§ **Entries provided**
• • • •
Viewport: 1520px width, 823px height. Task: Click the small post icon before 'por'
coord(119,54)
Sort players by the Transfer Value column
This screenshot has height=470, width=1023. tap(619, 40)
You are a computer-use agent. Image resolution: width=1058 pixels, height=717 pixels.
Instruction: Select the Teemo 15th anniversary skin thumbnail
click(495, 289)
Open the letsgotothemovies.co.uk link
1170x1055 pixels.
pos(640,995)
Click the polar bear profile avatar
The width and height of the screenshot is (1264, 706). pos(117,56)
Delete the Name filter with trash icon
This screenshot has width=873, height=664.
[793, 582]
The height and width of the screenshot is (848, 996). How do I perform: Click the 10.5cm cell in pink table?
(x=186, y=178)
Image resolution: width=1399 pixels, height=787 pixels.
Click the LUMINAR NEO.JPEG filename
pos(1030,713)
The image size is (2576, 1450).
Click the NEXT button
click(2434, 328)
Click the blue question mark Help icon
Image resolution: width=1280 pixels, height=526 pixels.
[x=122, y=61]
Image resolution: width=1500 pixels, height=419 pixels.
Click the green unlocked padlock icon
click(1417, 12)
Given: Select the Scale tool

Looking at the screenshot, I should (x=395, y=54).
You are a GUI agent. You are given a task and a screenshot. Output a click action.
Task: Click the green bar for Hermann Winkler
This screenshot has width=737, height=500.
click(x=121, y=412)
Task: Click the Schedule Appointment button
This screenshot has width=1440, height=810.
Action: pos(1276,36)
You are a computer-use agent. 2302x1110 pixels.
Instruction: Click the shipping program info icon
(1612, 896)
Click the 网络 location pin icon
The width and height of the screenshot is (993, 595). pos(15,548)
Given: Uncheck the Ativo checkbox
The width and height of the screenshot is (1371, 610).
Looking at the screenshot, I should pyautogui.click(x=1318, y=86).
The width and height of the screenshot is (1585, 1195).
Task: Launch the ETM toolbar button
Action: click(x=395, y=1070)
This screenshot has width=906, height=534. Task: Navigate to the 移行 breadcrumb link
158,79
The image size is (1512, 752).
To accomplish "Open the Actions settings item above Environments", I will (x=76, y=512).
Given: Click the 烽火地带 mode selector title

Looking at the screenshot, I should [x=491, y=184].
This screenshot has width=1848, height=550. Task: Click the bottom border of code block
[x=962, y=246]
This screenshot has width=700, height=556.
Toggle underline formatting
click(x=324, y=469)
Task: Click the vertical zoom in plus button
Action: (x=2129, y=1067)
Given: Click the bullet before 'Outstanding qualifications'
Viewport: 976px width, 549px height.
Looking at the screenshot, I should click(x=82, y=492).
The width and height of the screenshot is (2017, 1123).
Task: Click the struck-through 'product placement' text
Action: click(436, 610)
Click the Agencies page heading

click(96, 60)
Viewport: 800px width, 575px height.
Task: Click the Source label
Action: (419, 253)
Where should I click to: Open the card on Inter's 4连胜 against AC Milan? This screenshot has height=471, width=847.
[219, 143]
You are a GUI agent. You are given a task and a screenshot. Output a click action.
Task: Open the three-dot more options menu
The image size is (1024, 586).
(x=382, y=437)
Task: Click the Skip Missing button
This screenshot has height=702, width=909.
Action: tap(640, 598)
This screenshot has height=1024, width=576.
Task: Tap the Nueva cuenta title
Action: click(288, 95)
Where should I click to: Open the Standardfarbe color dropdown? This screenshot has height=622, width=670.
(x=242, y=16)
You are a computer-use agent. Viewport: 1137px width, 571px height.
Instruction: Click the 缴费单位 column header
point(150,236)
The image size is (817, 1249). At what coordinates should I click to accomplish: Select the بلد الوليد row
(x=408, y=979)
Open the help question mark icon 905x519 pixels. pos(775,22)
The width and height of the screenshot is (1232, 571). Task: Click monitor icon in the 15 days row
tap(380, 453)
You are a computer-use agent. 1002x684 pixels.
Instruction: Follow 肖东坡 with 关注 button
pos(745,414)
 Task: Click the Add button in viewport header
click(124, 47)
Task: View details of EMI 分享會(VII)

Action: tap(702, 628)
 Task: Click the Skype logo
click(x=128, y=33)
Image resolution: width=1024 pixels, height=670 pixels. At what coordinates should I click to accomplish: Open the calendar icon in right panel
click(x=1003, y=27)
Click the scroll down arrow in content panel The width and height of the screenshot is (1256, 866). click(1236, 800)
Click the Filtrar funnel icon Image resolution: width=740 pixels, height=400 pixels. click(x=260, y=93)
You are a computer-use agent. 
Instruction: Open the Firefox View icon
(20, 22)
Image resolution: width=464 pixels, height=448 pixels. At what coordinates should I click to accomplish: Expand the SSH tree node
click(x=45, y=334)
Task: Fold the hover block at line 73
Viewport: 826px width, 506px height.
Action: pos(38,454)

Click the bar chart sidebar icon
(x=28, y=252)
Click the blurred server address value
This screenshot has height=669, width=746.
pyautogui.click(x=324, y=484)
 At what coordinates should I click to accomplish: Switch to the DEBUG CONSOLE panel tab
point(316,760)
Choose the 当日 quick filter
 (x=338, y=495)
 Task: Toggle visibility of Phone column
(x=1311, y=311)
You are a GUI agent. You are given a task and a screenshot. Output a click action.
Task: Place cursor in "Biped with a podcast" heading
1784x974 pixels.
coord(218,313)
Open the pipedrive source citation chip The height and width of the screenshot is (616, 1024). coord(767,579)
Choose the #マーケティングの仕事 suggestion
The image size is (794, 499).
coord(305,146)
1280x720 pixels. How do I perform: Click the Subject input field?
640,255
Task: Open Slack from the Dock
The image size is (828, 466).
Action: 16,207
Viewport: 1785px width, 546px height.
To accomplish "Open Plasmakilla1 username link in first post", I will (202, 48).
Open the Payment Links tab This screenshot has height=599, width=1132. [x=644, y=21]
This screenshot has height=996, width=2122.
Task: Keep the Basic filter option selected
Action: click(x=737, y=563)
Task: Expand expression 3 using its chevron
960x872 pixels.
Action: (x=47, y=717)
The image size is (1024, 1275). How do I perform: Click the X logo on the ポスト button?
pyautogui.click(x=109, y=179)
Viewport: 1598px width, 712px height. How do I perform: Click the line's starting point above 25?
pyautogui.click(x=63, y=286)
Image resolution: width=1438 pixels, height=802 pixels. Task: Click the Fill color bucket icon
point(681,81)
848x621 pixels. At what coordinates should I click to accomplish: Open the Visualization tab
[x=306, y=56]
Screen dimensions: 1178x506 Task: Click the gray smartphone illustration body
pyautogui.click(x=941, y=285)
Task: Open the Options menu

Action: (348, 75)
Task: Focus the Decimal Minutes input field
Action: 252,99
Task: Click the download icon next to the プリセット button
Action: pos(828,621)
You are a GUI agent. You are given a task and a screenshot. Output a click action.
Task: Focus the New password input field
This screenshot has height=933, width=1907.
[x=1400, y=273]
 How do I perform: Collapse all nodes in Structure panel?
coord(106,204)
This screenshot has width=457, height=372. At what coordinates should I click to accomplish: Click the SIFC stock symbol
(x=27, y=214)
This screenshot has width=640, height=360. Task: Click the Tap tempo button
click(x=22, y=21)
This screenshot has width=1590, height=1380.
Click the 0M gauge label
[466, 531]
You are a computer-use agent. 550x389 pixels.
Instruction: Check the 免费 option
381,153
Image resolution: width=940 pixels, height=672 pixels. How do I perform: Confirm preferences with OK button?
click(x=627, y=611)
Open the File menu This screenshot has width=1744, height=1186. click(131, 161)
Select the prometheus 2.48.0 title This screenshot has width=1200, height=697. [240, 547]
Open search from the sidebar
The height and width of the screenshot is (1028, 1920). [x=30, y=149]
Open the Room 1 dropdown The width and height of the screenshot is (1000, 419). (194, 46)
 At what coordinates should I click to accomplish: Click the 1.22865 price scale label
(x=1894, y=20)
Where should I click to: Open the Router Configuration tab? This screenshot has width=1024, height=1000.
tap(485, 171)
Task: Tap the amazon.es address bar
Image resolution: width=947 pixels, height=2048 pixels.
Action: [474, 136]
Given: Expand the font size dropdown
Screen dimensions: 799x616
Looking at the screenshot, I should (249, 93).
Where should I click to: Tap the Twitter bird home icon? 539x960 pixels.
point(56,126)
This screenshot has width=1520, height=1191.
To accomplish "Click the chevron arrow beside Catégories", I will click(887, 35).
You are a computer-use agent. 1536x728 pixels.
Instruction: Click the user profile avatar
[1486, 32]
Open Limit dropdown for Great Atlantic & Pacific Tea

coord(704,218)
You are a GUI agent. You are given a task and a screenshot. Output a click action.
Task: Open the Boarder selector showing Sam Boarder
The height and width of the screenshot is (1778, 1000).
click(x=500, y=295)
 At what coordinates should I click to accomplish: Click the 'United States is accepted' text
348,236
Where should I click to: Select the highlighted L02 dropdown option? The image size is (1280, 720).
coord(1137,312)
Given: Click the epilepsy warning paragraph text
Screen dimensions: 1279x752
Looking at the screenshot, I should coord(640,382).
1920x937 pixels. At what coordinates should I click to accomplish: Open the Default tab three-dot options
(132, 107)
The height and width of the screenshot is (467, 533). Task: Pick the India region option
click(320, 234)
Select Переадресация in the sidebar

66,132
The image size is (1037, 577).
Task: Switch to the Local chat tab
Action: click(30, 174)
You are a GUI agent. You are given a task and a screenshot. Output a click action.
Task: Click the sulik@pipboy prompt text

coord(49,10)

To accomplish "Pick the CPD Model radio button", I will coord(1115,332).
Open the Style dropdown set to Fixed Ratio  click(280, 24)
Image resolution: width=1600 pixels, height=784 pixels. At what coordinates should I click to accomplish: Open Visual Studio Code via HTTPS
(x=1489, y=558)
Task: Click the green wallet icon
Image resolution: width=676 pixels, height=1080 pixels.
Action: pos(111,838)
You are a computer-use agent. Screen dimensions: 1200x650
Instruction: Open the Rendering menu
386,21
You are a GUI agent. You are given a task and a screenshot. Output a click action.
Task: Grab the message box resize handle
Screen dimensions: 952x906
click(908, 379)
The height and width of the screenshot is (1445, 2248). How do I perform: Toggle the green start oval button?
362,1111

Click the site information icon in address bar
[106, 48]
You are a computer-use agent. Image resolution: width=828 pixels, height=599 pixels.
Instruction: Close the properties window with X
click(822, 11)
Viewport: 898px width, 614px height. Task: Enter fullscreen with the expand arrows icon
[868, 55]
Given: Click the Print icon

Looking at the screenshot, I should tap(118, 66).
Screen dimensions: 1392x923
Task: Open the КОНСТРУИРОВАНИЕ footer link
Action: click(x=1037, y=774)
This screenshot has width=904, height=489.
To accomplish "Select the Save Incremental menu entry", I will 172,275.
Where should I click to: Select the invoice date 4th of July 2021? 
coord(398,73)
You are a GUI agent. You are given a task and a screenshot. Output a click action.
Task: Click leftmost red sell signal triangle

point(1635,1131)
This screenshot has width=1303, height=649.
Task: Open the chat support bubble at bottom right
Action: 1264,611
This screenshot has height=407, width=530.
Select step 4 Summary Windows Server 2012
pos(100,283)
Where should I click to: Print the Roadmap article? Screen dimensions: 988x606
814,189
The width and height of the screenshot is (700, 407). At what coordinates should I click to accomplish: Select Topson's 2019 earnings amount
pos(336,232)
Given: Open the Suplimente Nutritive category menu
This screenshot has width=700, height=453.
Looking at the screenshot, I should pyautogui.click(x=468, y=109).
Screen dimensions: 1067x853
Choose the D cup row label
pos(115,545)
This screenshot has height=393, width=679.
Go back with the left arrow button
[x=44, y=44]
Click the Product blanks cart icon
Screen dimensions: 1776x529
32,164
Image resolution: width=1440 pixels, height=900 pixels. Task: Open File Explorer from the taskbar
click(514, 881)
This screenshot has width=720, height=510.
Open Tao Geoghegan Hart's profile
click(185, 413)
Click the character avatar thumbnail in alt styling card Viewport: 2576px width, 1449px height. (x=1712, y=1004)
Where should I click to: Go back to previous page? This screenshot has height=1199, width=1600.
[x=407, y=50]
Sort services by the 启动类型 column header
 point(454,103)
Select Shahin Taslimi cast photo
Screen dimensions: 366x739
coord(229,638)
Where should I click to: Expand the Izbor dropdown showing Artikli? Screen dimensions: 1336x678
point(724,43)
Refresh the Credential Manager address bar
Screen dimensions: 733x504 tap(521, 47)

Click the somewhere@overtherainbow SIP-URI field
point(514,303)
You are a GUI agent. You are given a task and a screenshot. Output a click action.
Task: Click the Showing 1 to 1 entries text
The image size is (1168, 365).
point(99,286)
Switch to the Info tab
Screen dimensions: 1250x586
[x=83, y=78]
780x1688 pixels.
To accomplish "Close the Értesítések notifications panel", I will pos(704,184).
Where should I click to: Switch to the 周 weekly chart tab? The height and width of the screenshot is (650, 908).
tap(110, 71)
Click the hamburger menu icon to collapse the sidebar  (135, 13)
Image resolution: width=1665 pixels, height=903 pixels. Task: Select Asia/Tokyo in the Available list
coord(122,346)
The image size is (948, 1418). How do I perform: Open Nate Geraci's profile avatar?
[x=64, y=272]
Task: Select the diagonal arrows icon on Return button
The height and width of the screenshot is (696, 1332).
• • • •
§ **Aim**
Begin at the line that has "Open the File", stop after the line that has "The height and width of the screenshot is (1028, 1920).", and write those lines out again with "sidebar" swapped for "navigation pane" and nothing else changed.

§ **Solved exercise**
Open the File menu This screenshot has width=1744, height=1186. click(131, 161)
Select the prometheus 2.48.0 title This screenshot has width=1200, height=697. [240, 547]
Open search from the navigation pane
The height and width of the screenshot is (1028, 1920). [x=30, y=149]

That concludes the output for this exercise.